> YOUR GOAL
As you write out the lines from the one containing "Task: Select bust range 35.4-37" through the last line of the records, keep them exact and leave out pictures.

[Saved data entries]
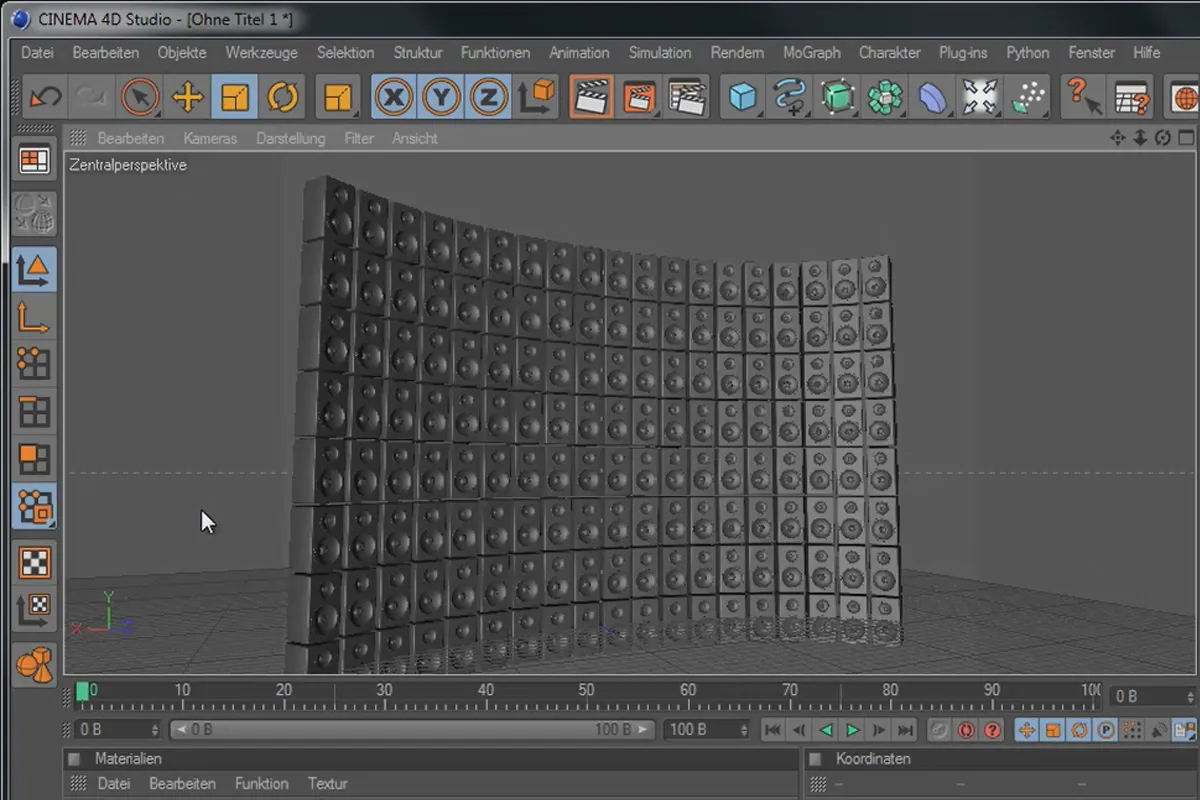This screenshot has width=1200, height=800.
Task: Open the Simulation menu
Action: 659,53
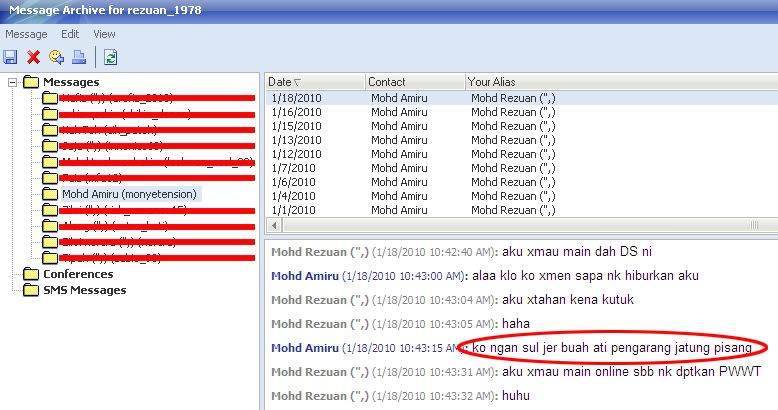Open the View menu
The width and height of the screenshot is (778, 410).
104,34
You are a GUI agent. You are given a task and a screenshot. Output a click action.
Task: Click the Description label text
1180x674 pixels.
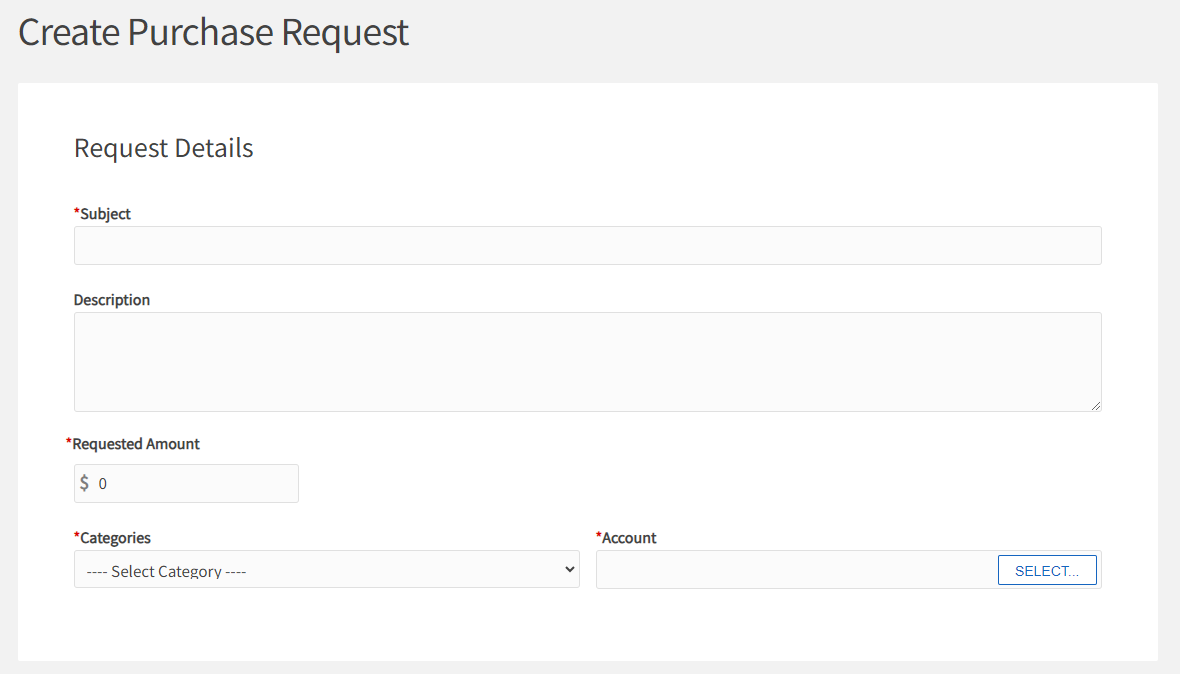click(x=112, y=300)
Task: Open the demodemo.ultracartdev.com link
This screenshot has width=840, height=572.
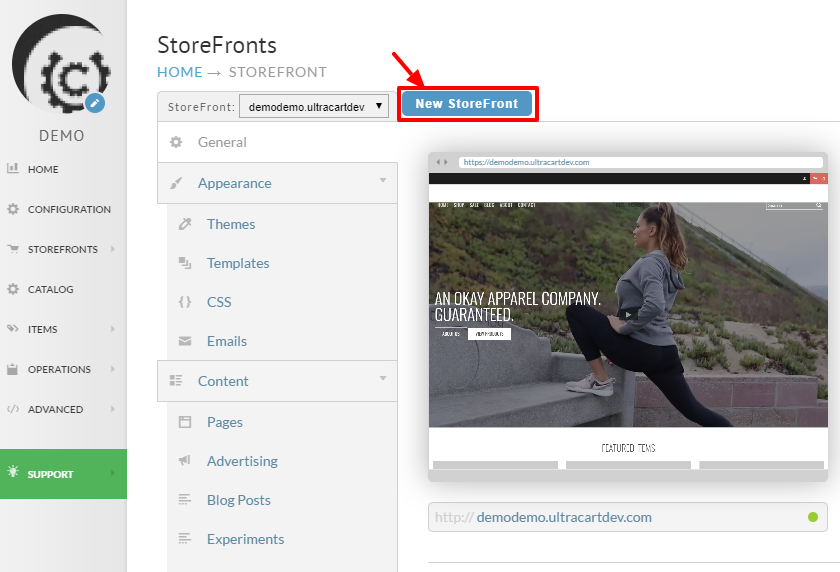Action: [x=564, y=517]
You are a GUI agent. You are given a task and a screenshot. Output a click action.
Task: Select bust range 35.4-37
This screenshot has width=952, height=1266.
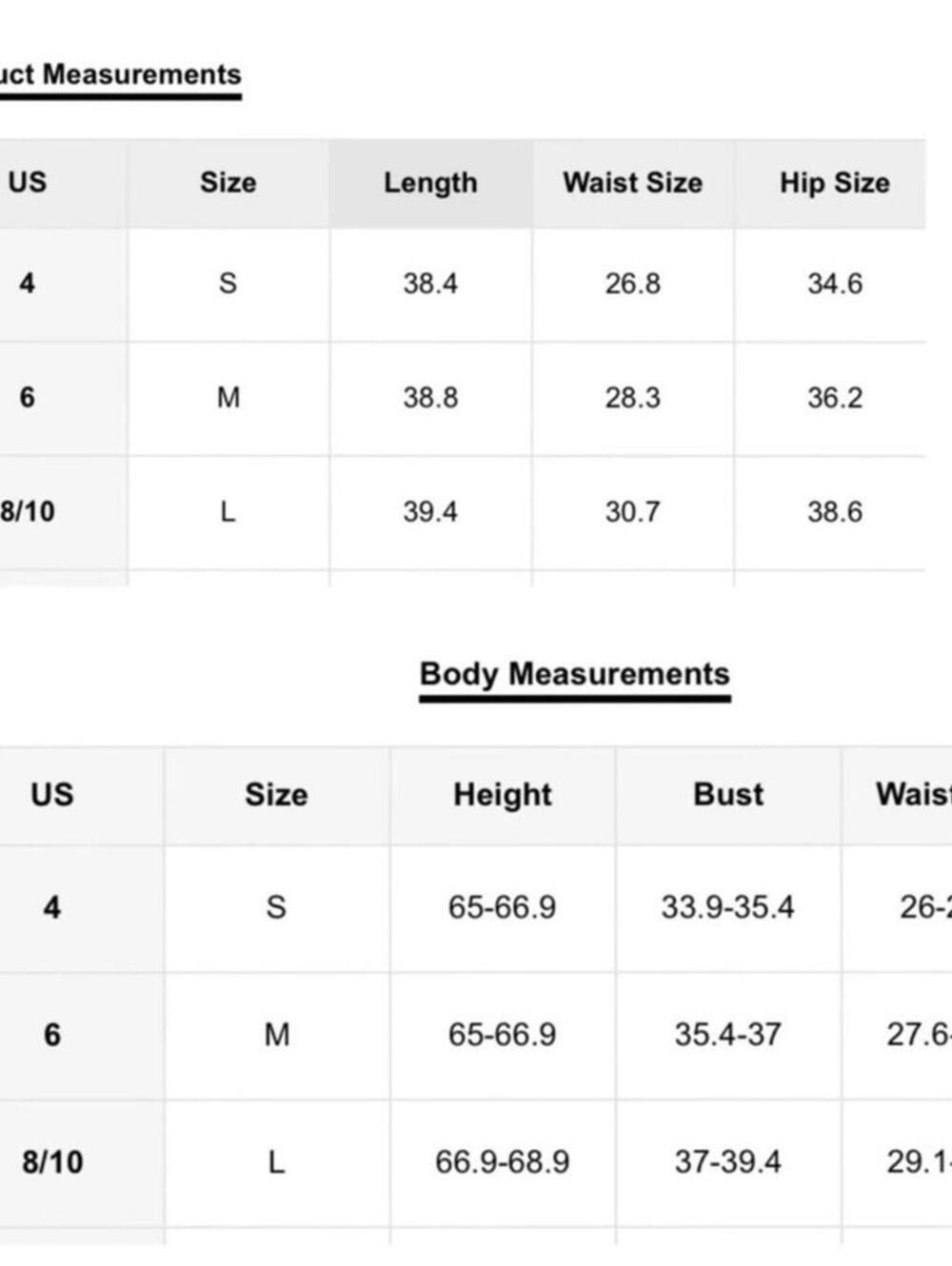tap(728, 1035)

> EXPECTED ANSWER
Task: Select bust range 35.4-37
This screenshot has width=952, height=1266.
tap(728, 1035)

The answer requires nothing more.